- [JOB]: Write out, word for word, the part of the tile iterator pull request below that begins at "Improve code organizations" and stops after "of the columns?".

- [TEXT SHOWN]:
(feat): Add a straightforward implementation for tile iterator. #50

haruhi55 · 2024-06-20T10:31:57Z

resolve #49

This PR adds implementations for these two lines: https://github.com/haruhi55/TiledCUDA/blob/b31db2aa1420b595f4ac01a792c714cd81053d1e/tests/cpp/cell/test_gemm.cu#L74-L75
You can find potential uses of a shared memory tile iterator in the unit tests.
The current unit tests are not sufficiently meaningful. I plan to add more stringent unit tests to ensure correctness once load/store operations are implemented.
Improve code organizations and interfaces for copy tile from shared memory to register. I plan to add implementations for it in the next PR.

KuangjuX · 2024-06-22T01:51:26Z

include/types/tile_iterator.hpp

+
+        using NewTile = SharedTile<typename Tile::DType, TileLayout>;
+        using Iter = SharedTileIterator<NewTile, ChunkShape>;
+        static_assert(Iter::sc0 == 1);


I wonder if this means that the step size of the rows is an integer multiple of the step size of the columns?

- [RECORD SET]:
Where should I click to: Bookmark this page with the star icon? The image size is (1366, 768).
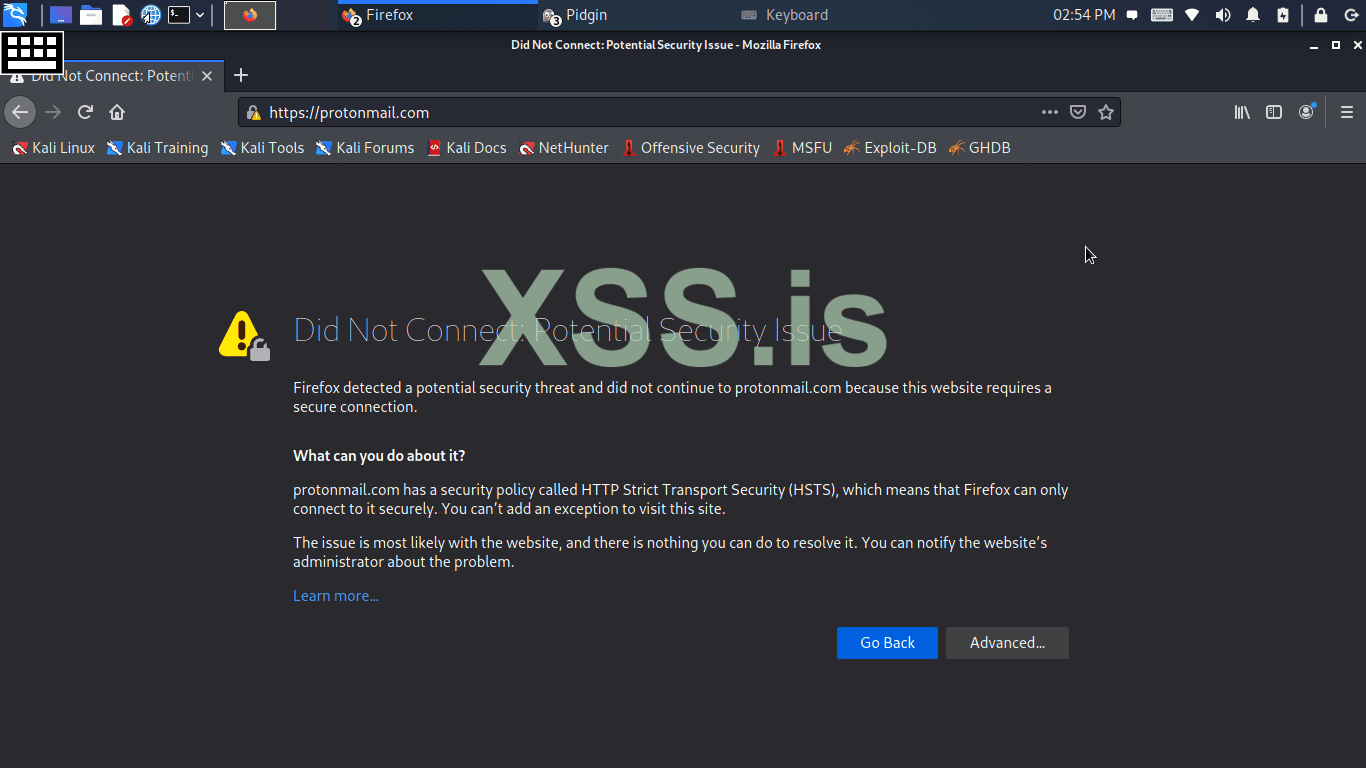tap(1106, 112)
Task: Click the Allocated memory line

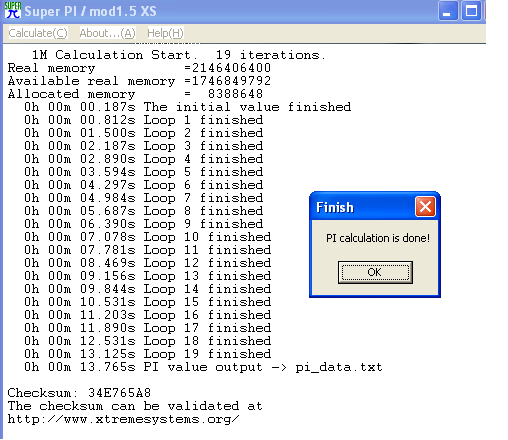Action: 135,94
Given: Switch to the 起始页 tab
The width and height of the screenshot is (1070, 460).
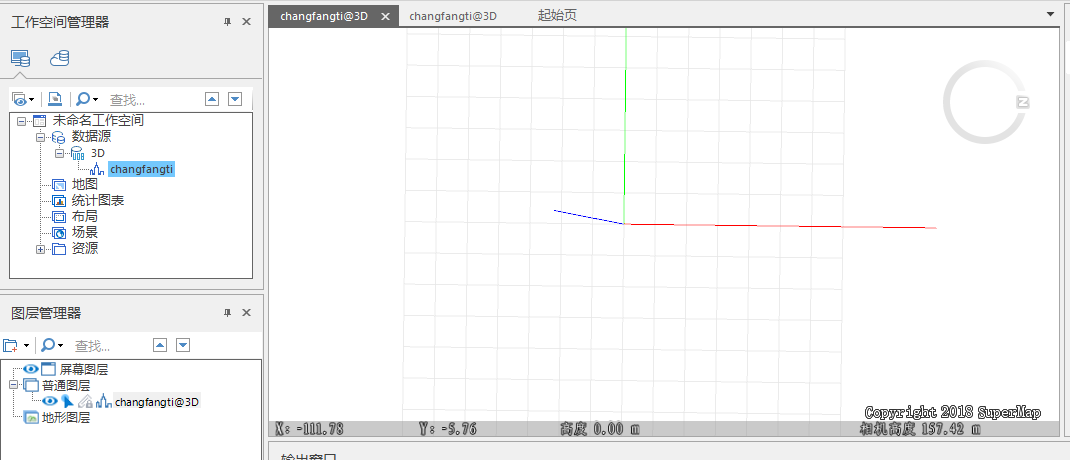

- [SOLUTION FOR THIS TASK]:
Improve code organizations and interfaces for copy tile from shared memory to register. I plan to add implementations for it in the next PR.

KuangjuX · 2024-06-22T01:51:26Z

include/types/tile_iterator.hpp

+
+        using NewTile = SharedTile<typename Tile::DType, TileLayout>;
+        using Iter = SharedTileIterator<NewTile, ChunkShape>;
+        static_assert(Iter::sc0 == 1);


I wonder if this means that the step size of the rows is an integer multiple of the step size of the columns?